• _Problem_
Format every line of the listing below as a numbered list, leaving out the blank lines.

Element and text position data
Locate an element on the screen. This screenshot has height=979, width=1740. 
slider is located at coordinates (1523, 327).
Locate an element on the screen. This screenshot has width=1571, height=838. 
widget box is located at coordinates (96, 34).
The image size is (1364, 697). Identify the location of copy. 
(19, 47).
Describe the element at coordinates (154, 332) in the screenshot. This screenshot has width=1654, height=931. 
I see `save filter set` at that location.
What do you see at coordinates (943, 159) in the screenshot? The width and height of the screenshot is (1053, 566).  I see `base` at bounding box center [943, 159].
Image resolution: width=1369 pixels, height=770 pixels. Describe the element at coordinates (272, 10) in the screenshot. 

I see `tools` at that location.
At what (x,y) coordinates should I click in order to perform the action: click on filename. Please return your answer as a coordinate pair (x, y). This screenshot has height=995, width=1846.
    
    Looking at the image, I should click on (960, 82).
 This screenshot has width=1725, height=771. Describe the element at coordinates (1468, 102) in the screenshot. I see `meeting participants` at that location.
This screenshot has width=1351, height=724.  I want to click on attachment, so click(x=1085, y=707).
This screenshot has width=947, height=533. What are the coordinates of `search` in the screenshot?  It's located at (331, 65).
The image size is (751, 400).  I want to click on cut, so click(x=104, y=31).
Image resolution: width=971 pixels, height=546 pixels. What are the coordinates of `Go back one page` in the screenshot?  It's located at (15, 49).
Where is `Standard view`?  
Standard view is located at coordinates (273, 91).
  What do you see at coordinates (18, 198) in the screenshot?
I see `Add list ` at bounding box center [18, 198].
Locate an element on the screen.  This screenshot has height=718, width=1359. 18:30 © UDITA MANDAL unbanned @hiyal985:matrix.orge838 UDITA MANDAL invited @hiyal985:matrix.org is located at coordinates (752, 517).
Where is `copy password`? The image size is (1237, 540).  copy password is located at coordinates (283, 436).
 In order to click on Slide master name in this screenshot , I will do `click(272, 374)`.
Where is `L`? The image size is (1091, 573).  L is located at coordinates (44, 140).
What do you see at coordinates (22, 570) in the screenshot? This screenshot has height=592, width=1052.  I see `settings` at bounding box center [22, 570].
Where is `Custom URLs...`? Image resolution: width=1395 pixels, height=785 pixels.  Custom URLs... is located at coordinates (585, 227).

• _Expected output_
1. Locate an element on the screen. This screenshot has height=979, width=1740. 
2. slider is located at coordinates (1523, 327).
3. Locate an element on the screen. This screenshot has width=1571, height=838. 
4. widget box is located at coordinates (96, 34).
5. The image size is (1364, 697). Identify the location of copy. 
6. (19, 47).
7. Describe the element at coordinates (154, 332) in the screenshot. This screenshot has width=1654, height=931. 
8. I see `save filter set` at that location.
9. What do you see at coordinates (943, 159) in the screenshot? The width and height of the screenshot is (1053, 566).  I see `base` at bounding box center [943, 159].
10. Image resolution: width=1369 pixels, height=770 pixels. Describe the element at coordinates (272, 10) in the screenshot. 
11. I see `tools` at that location.
12. At what (x,y) coordinates should I click in order to perform the action: click on filename. Please return your answer as a coordinate pair (x, y). This screenshot has height=995, width=1846.
13.     Looking at the image, I should click on (960, 82).
14.  This screenshot has width=1725, height=771. Describe the element at coordinates (1468, 102) in the screenshot. I see `meeting participants` at that location.
15. This screenshot has width=1351, height=724.  I want to click on attachment, so click(x=1085, y=707).
16. This screenshot has width=947, height=533. What are the coordinates of `search` in the screenshot?  It's located at (331, 65).
17. The image size is (751, 400).  I want to click on cut, so click(x=104, y=31).
18. Image resolution: width=971 pixels, height=546 pixels. What are the coordinates of `Go back one page` in the screenshot?  It's located at (15, 49).
19. Where is `Standard view`?  
20. Standard view is located at coordinates (273, 91).
21.   What do you see at coordinates (18, 198) in the screenshot?
22. I see `Add list ` at bounding box center [18, 198].
23. Locate an element on the screen.  This screenshot has height=718, width=1359. 18:30 © UDITA MANDAL unbanned @hiyal985:matrix.orge838 UDITA MANDAL invited @hiyal985:matrix.org is located at coordinates (752, 517).
24. Where is `copy password`? The image size is (1237, 540).  copy password is located at coordinates (283, 436).
25.  In order to click on Slide master name in this screenshot , I will do `click(272, 374)`.
26. Where is `L`? The image size is (1091, 573).  L is located at coordinates (44, 140).
27. What do you see at coordinates (22, 570) in the screenshot? This screenshot has height=592, width=1052.  I see `settings` at bounding box center [22, 570].
28. Where is `Custom URLs...`? Image resolution: width=1395 pixels, height=785 pixels.  Custom URLs... is located at coordinates (585, 227).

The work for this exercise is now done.